Lorsque vous vous lancez dans le travail sur La véritable histoire de Spirou, étiez-vous conscient, dès le début, de vous aventurer dans la réalisation d’un travail titanesque, ou le projet a-t-il pris de l’ampleur au fur et à mesure ?
Non, nous ne savons évidemment pas dans quel engrenage nous mettions les doigts… Avec toute la candeur que nous avions à l’époque, nous pensions raconter l’histoire de Spirou et des éditions Dupuis en un volume de 200 pages. Mais comment pouvions-nous imaginer l’ampleur de ce que nous allions découvrir ? C’est progressivement, en tirant le fil des informations que nous recueillions, que nous nous sommes aperçu que le projet était hors normes.
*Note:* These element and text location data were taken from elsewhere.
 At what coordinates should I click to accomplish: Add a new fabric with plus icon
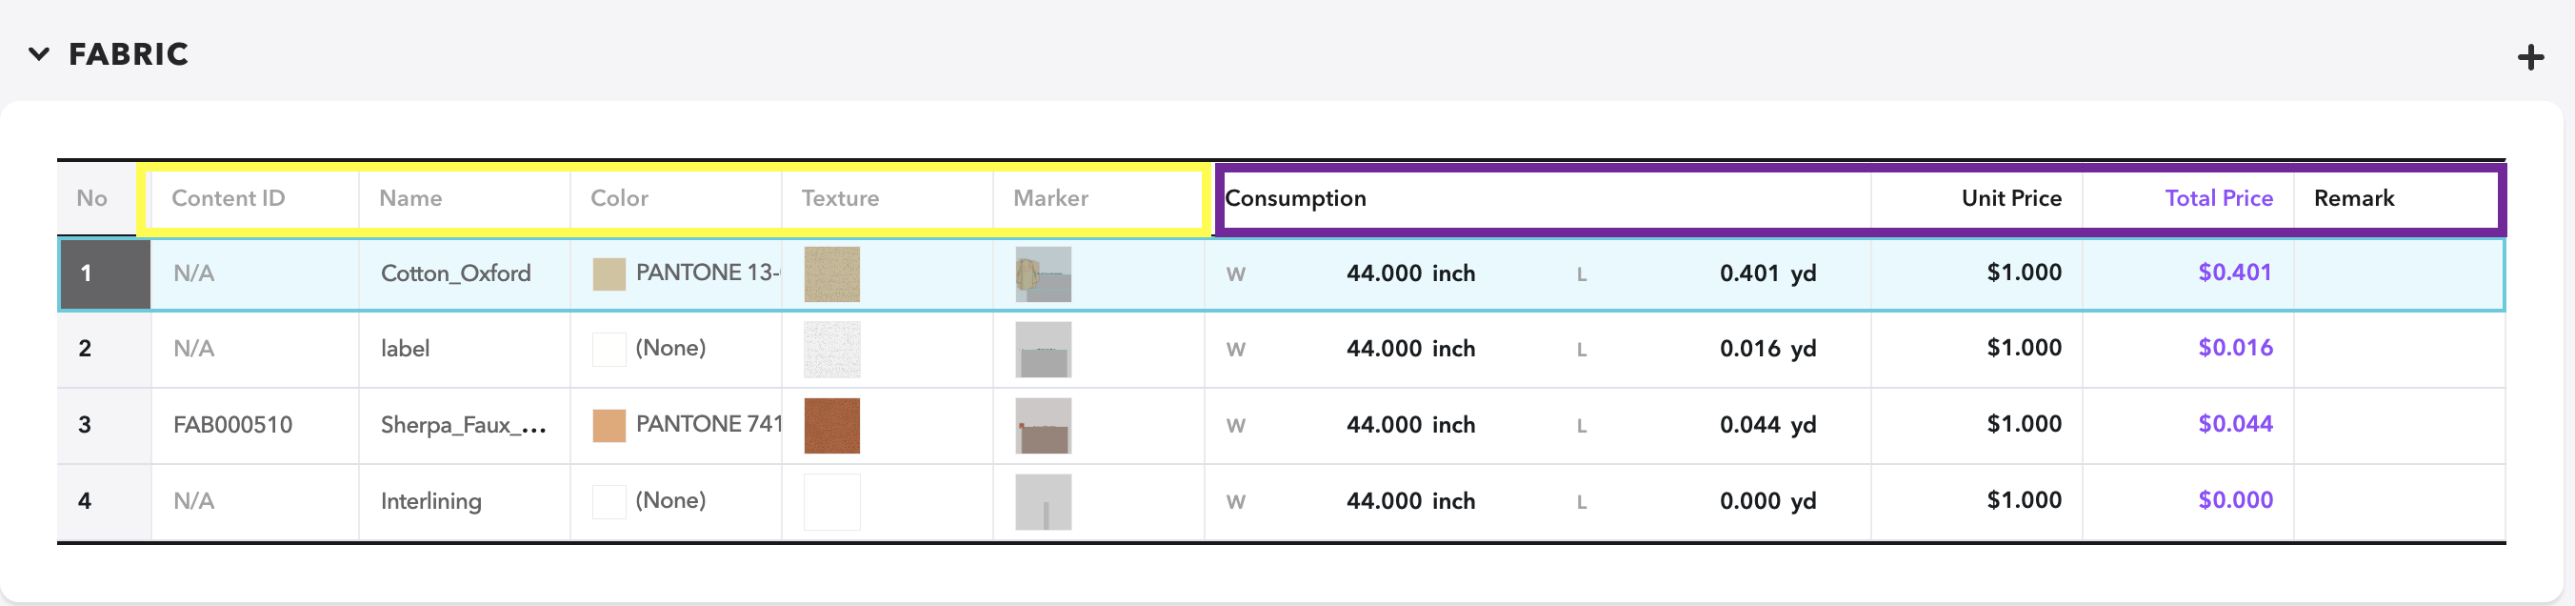(2530, 57)
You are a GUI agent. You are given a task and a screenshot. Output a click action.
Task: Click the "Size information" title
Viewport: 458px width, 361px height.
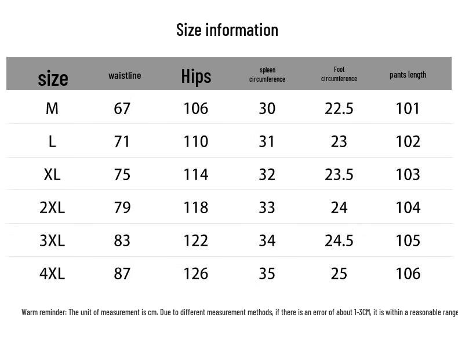pyautogui.click(x=227, y=30)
Il y avait la découverte de ces personnages inconnus de tous et qui, l’apprenait-on au fur et à mesure, avaient des parcours extraordinaires, Jean Doisy en tête. Il y a eu le mystère Davine, la découverte du théâtre du Farfadet, l’histoire des éditions Dupuis pendant la guerre, il y a eu la rencontre avec les petits-enfants de Jean Dupuis, qui nous ont raconté avec passion l’histoire de leur famille, il y a eu aussi l’exploration des archives de chacun… L’histoire s’écrivait sous nos yeux au jour le jour… Je crois que c’est après un an de travail que nous avons dit à Sergio que nous serions sans doute à l’étroit en un seul volume. Il nous en a proposé trois : le premier devait couvrir la période 1937- 1950, puis 1951-1968 et enfin 1969-2013. C’est seulement lorsque nous avons livré le texte à Philippe Ghielmetti, notre graphiste, qu’il nous a dit : « Hé, les cocos, vous avez vu que vous m’avez donné un texte pour un livre de cinq cents pages ? Moi j’en ai trois cents, hein… » L’effroi ! Mais… mais… mais… couper dans le texte ? Noooon, de grâce !!!! Et Sergio a dit : « On garde tout. Revoyons la répartition des époques selon les tomes. » Sergio Honorez, on lui doit tout cela.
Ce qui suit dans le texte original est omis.